Source data:
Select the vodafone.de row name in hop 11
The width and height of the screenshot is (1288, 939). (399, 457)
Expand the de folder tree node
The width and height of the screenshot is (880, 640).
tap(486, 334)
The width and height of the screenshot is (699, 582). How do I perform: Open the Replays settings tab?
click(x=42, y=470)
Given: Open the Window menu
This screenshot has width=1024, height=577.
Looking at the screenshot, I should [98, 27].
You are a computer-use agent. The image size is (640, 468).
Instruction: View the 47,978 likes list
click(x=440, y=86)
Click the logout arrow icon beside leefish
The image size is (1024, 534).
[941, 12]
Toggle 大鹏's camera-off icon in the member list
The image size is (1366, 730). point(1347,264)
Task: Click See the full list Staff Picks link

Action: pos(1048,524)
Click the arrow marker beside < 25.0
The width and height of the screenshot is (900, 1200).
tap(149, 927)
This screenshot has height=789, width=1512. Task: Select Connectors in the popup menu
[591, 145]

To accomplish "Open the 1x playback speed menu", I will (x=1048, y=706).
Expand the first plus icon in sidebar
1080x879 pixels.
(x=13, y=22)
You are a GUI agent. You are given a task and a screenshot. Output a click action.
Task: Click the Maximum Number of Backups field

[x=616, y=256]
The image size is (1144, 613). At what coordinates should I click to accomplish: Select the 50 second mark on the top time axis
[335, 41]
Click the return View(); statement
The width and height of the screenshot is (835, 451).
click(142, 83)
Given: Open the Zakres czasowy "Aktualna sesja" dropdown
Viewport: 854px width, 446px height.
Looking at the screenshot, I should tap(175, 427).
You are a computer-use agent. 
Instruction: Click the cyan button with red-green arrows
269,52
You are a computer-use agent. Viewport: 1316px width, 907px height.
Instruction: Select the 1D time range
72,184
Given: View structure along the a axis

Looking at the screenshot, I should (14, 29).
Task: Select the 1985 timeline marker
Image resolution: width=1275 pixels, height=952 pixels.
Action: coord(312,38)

What the task asks: Nothing but the lines from the one with "Instruction: Select the 1D time range" through the final line of the records above should appear, each copied exactly.

Task result:
Instruction: Select the 1D time range
72,184
Given: View structure along the a axis

Looking at the screenshot, I should (14, 29).
Task: Select the 1985 timeline marker
Image resolution: width=1275 pixels, height=952 pixels.
Action: coord(312,38)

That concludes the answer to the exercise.